Punjab National Bank (PNB) is a nationalised Indian bank headquartered in New Delhi, India. It is the second largest government-owned bank in India, with an annual revenue of more than 13 billion dollars and over 100,000 employees. It has a global presence, with offices in London, Hong Kong, Nepal, Bhutan, and Dubai.
As a government-run multinational bank, privacy is an important consideration in all transactions. Within their department that handled international transactions via the Swift Application, PNB encountered a problem with its architecture. International transactions necessitate the use of foreign currencies. These currencies were managed using a variety of SAML-compliant applications.
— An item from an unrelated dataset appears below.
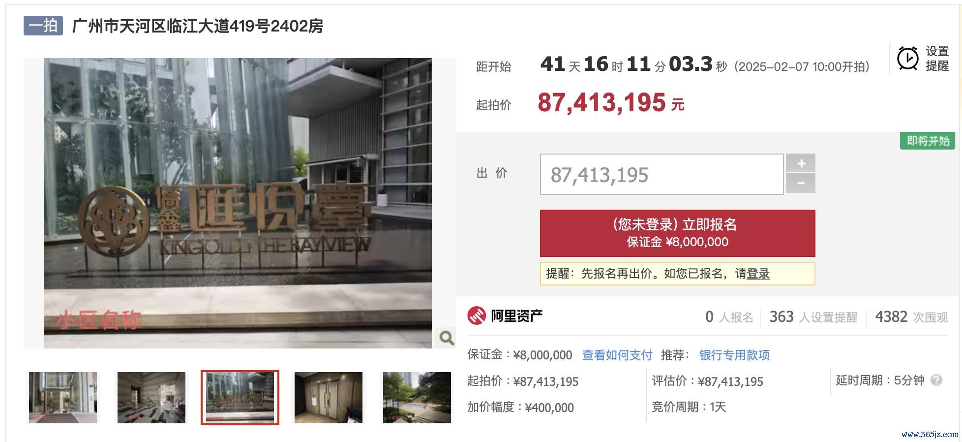
Task: Select the highlighted third sign thumbnail
Action: point(240,398)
While PNB had a private network for these applications, they had no additional authentication mechanism to validate the user identity of the employees other than their Active Directory-based username and password authentication.
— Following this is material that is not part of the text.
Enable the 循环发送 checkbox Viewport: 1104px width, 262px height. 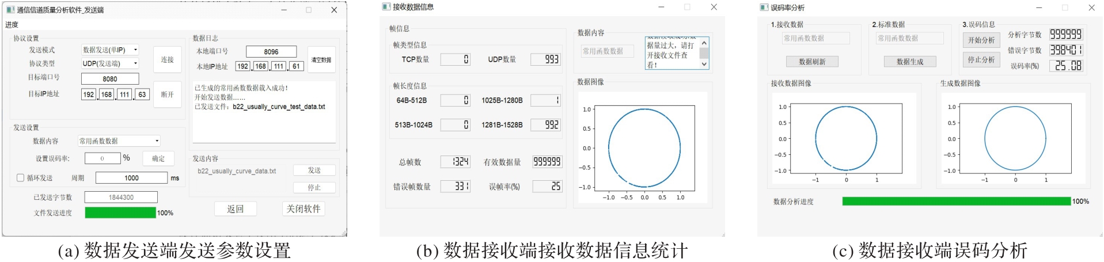coord(21,178)
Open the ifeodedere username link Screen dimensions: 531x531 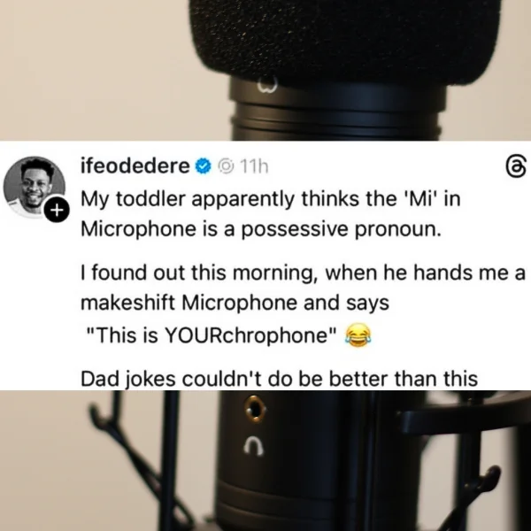click(135, 166)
This meant that various applications were vulnerable to unauthorised access by individuals or other entities who could impersonate existing users' user identities to gain access to the applications. This can be extremely damaging to the organisation and its clients.
To address these gaps in their system, PNB determined that these applications required a Second Factor of Authentication. This would increase their security because users would be authenticated twice, once with their existing Active Directory credentials and again with a unique set of values from OTP, Google authenticator, hardware tokens, and so on.
Secondly, they were concerned about the setup in the event of any downtime/failure, and thus sought a solution that included a robust disaster recovery mechanism to deal with any unforeseen failures.
Finally, PNB desired a mechanism for performing daily backups of user data. They needed a robust system to deal with downtimes because their setup included a primary environment and a backup Disaster Recovery (DR) environment. miniOrange provided PNB with the solution they required, which was built for their needs. PNB has successfully secured their environment and simplified access to their applications by utilising miniOrange.
miniOrange provided PNB with an On-Premise solution for Two-Factor Authentication. PNB could use it to add an extra layer of security to their private network. After entering their username and password, the user was prompted for a second factor of authentication in order to access the Swift application. miniOrange supports over 15 different 2FA methods, including OTP via SMS, hardware tokens, Google Authenticator, and more.
Before users could access the application, the miniOrange Identity Provider (IDP) was used to authenticate them. As the solution was connected to the PNB Active Directory (AD), users would continue to be able to login to the system using their current credentials for the first factor.
Following a review, PNB decided to use a mobile token-based Second Factor of authentication. In this solution, the user accesses a time-based 6-digit OTP via an external application such as Microsoft or Google Authenticator on their personal mobile device. This OTP expires after a set period of time and is refreshed on a regular basis.
Users could use their mobile devices to authenticate themselves for second factor authentication using this OTP. This solution was critical in increasing security and preventing unauthorised access to critical applications.
Many times, a failure in an organization's system can occur for a variety of reasons. This failure must be managed carefully, or else company resources, customer services, and client data may be compromised. miniOrange provided PNB with a Disaster Recovery component built into our solution.
All SAML applications were running in a primary Environment (DC) of PNB. If the primary environment or any entity within it were to fail for any reason, a secondary environment (DR) with a similar configuration would be activated to take its place. This could be done manually to ensure that all applications and 2FA were running smoothly and with minimal errors.
This provided PNB with a solid solution that was ready for any downtime for its instances.
Finally, a daily backup mechanism was provided for PNB. They could backup user data and app configurations on their main network by having a separate intranet for disaster recovery. In the event of failure, this would be useful in disaster management to ensure the network's smooth operation and secure access to the application with all the latest updates.
Since going live with our solution since December 31, 2021, Punjab National Bank has successfully secured their network and user data using the miniOrange On premise solution. miniOrange's solution prevents unauthorized access and enables their customers to conduct transactions smoothly.